2 Gedanken zu “Neulich beim Arbeitsgericht...

  1. Die Werbung war wohl teurer, als das Gerichtsverfahren.

    Natürlich funktioniert Vitamin S bei Behörden und Institutionen. Das sollte man als Lehrer schon wissen. ?

    Es ist halt ein Arbeitsgericht, kein Strafgericht. Daher wird fort nut über das Arbeitsrecht entscheiden, z. B. ob die Kündigung rechtens ist oder Formfehler vorliegen.

    Hättest Du nicht zur Betriebsratsschulung gemusst?

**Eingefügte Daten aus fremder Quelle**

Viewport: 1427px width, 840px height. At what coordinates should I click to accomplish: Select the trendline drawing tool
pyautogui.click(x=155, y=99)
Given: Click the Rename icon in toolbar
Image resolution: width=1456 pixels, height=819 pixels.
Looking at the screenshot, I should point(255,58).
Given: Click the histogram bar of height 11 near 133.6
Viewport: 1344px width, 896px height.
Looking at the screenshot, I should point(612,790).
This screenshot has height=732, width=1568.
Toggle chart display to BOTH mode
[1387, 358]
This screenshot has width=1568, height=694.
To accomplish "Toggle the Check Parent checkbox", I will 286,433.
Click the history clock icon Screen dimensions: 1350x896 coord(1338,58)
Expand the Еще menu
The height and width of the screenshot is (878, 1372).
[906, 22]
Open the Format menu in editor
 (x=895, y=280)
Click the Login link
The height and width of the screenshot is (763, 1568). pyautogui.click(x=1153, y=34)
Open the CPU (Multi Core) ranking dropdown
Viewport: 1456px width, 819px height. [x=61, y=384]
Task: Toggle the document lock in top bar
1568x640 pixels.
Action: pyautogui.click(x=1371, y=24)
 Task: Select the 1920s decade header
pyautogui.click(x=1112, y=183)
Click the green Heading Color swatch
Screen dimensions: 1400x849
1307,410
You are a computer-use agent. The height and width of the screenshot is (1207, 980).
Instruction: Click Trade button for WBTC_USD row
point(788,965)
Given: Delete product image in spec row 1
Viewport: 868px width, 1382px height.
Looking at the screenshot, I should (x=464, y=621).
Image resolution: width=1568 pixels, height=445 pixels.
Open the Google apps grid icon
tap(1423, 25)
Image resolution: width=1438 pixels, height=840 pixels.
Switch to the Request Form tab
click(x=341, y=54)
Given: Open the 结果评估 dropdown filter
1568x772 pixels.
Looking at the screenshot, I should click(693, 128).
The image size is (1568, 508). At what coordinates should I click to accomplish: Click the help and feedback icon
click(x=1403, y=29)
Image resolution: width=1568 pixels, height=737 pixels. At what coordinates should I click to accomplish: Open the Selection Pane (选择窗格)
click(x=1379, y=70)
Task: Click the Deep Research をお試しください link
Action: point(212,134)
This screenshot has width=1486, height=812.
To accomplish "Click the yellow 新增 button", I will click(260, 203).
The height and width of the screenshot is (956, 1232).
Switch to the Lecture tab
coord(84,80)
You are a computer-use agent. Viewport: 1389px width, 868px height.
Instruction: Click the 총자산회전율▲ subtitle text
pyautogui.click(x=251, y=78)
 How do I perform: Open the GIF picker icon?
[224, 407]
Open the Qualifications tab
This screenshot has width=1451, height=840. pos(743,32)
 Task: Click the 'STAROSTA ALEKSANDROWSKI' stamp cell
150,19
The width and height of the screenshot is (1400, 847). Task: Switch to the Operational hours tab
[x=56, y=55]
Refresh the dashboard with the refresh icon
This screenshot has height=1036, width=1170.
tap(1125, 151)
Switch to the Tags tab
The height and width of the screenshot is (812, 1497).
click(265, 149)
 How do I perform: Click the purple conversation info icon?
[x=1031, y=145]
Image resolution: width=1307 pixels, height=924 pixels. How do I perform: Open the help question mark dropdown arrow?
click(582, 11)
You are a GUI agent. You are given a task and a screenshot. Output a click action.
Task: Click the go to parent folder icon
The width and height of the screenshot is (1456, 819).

  2. Es hat schon seinen Grund, dass weder Psychologie noch Jura Pflichtfach in der Schule ist. Ein Volk, das seine Rechte kennt, ist unregierbar. Die meisten kennen nicht mal den Unterschied zwischen Zivil- und Strafrecht. Ich kann nur raten sich selbst rechtskundig zu machen. Immer wenn mir eine Firma dumm kommt, schlage ich sofort einen Jura-Tonfall an. »Fristsetzung«, BGB-Paragraphen, »ohne Anerkennung einer Rechtspflicht« machen sich immer gut in einem Schreiben — natürlich rechtssicher ...per Fax!
    Für einen Verein war ich auch schon mal »Justiziar« — kann sich jeder so nennen.
    Natürlich alles immer schriftlich machen. Alles schriftlich dokumentieren und sei es nur ein Gedächtnisprotokoll. Und bloß nicht auf einen Anwalt verlassen. Die können nur eins richtig: Rechnungen schreiben! Ansonsten: Husch, husch ... Pfusch! Wie alle Handwerker egal ob mit Abi und Hochschulstudium oder ohne.
    Und wenn es um politische Streitsachen geht: gleich mal den Gang durch alle Instanzen bis zum EGMR durchplanen. Anwalt nur dort wo Anwaltspflicht besteht, möglichst einen mit »Biss« ansonsten dem ordentlich auf die Füße treten, auch wieder schriftlich. Bloss nix schleifen lassen und auf den »Rat« des Anwalts hören. Nur selber denken macht schlau!
    Dabei bin ich ganz und gar kein Streithansel und eigentlich sehr friedliebend. Mit mir kann man über alles reden solange man mir nicht dumm kommt. Ich versuche ohne Rechtsstreitereien durchs Leben zu kommen, denn daran verdienen nur die Anwälte und Gerichte. Aber wenn es nicht vermeidbar ist, dann gehe ich all-in: once you’re in it, then you have to win it. Das ist dann Krieg, unblutig, aber die gleichen Gesetzmäßigkeiten.